繋がり
「では議題は三つかな? 一つ、虎雷雅君達……いやあえてこう言おう。媒体者達について。二つ、藤波家と妖魔との関係。三つ、李殺道との関係。以上にある者はいるかい?」
この場を仕切るのはルッツだ。彼はテキパキとどこから持ち込んだのかホワイトボードに書き込んでいく。そこで手を上げたのは麗奈だった。
「おありでしてよ、蒼主院の方? わたくしの家系についても共有しておいた方がよろしいかと。あ、先に言っておきますわ。わたくしに恥もなにもなくてよ! 堂々と天大路を名乗りますわ!」
「……そうかい。じゃあまずは……君の家について語らせてもらうことにしようか。そうだね……単刀直入に言うと、麗奈君の一族は……現在の妖魔王、"始まりは嘆きから”の人間だった頃の血を引いている一族と言われているんだ」
ルッツの言葉に、何人かが声を上げる。まさかここで妖魔王が出てくるとは思わなかったからだ。その反応を気にすることなく、ルッツは続ける。

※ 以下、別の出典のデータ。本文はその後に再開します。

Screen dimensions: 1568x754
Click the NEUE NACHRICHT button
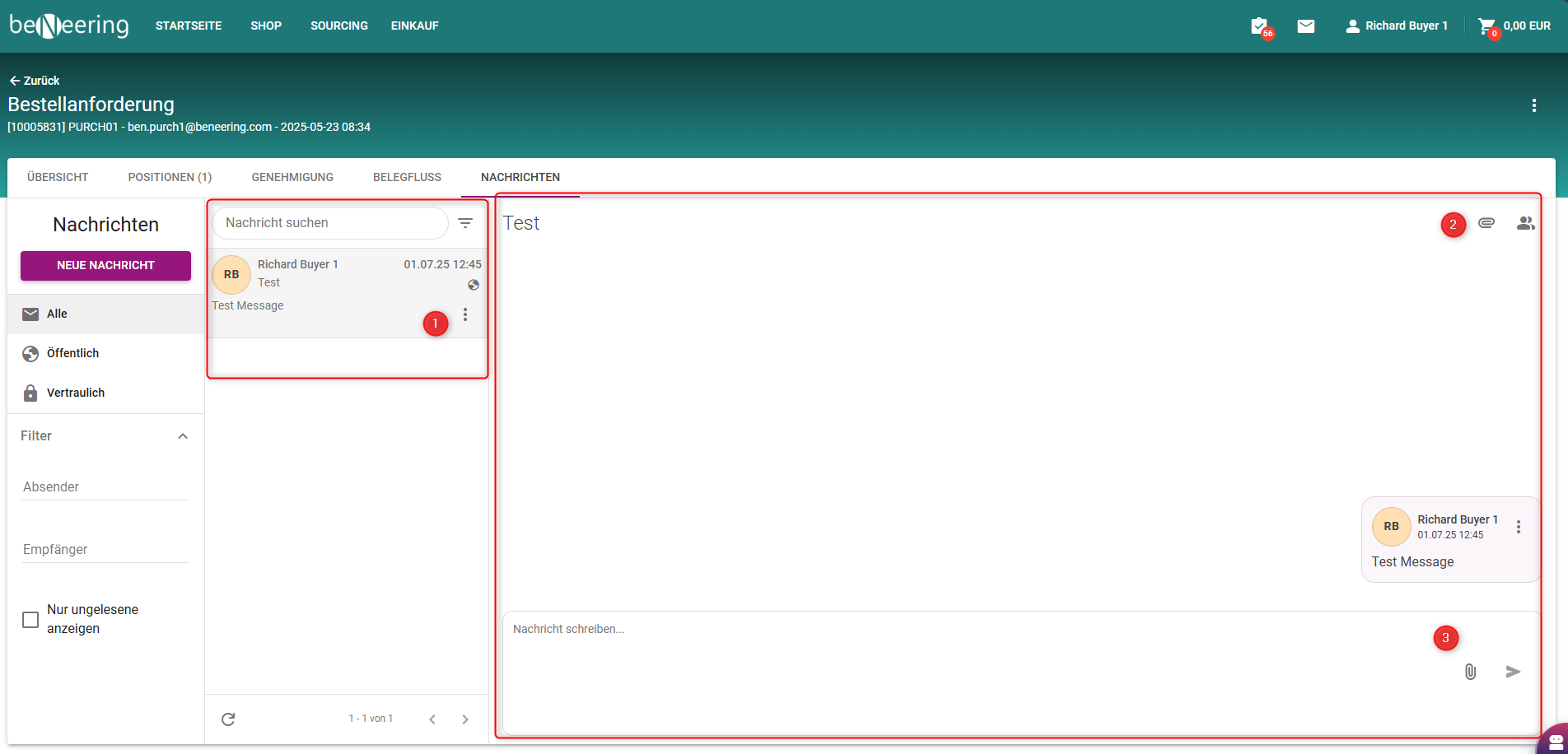tap(105, 265)
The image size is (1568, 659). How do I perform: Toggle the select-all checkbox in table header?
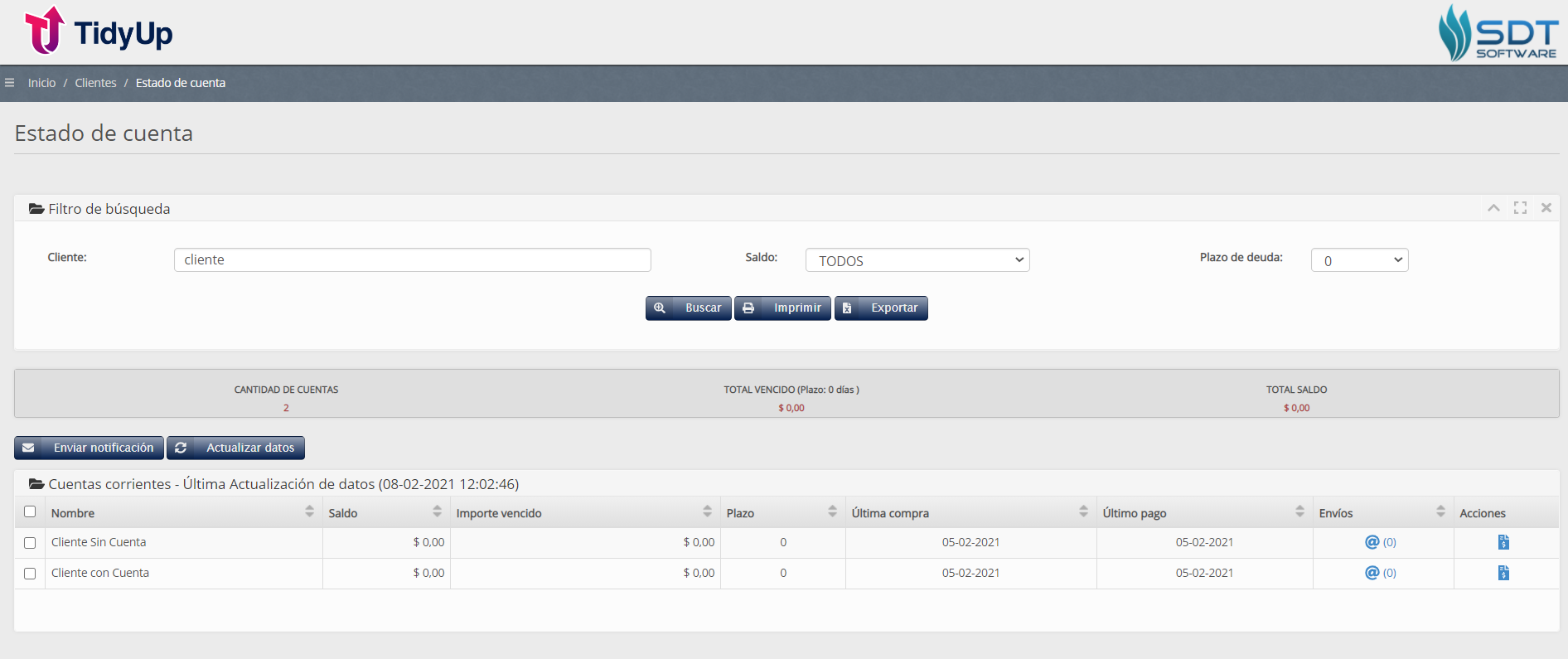tap(30, 511)
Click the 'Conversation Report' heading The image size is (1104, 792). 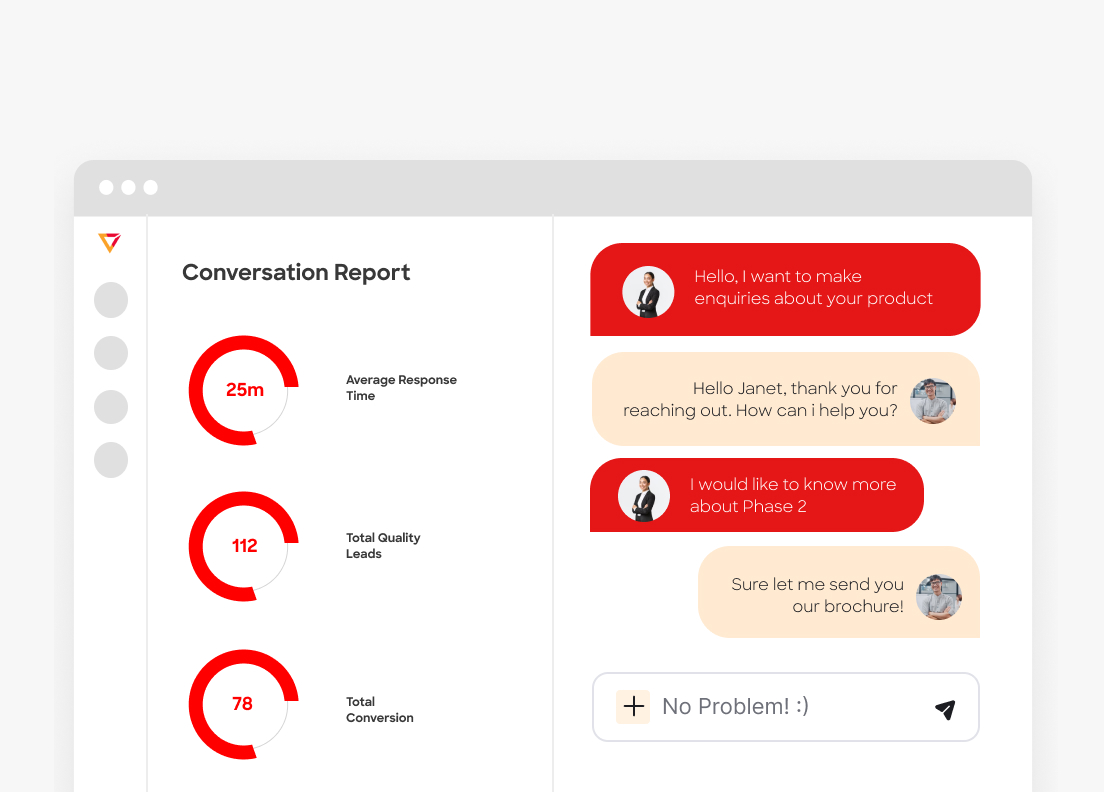[296, 273]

「現在の妖魔王と藤波一族については……今は繋がりがわからないから、末裔がいることだけ覚えてくれればいいよ。もちろん、心強い味方として。まぁ妖魔王と藤波一族はなにかしら関わりはあるだろうけどね? あ、ちなみにだけど……五奇君にとっての仇の名前がわかったよ。一すずめというらしい。彼と妖魔王との関係も、調べる必要がありそうだ」
「なっ!?」
唐突に仇の名前がわかり、困惑する五奇にルッツが優しい視線を向ける。
「まぁここら辺はおいおい……ね? さて、議題に入ろうか?」
ルッツはさっさと話題を切り替えてしまう。置いてけぼりにされた五奇はただ困惑するしかなかった。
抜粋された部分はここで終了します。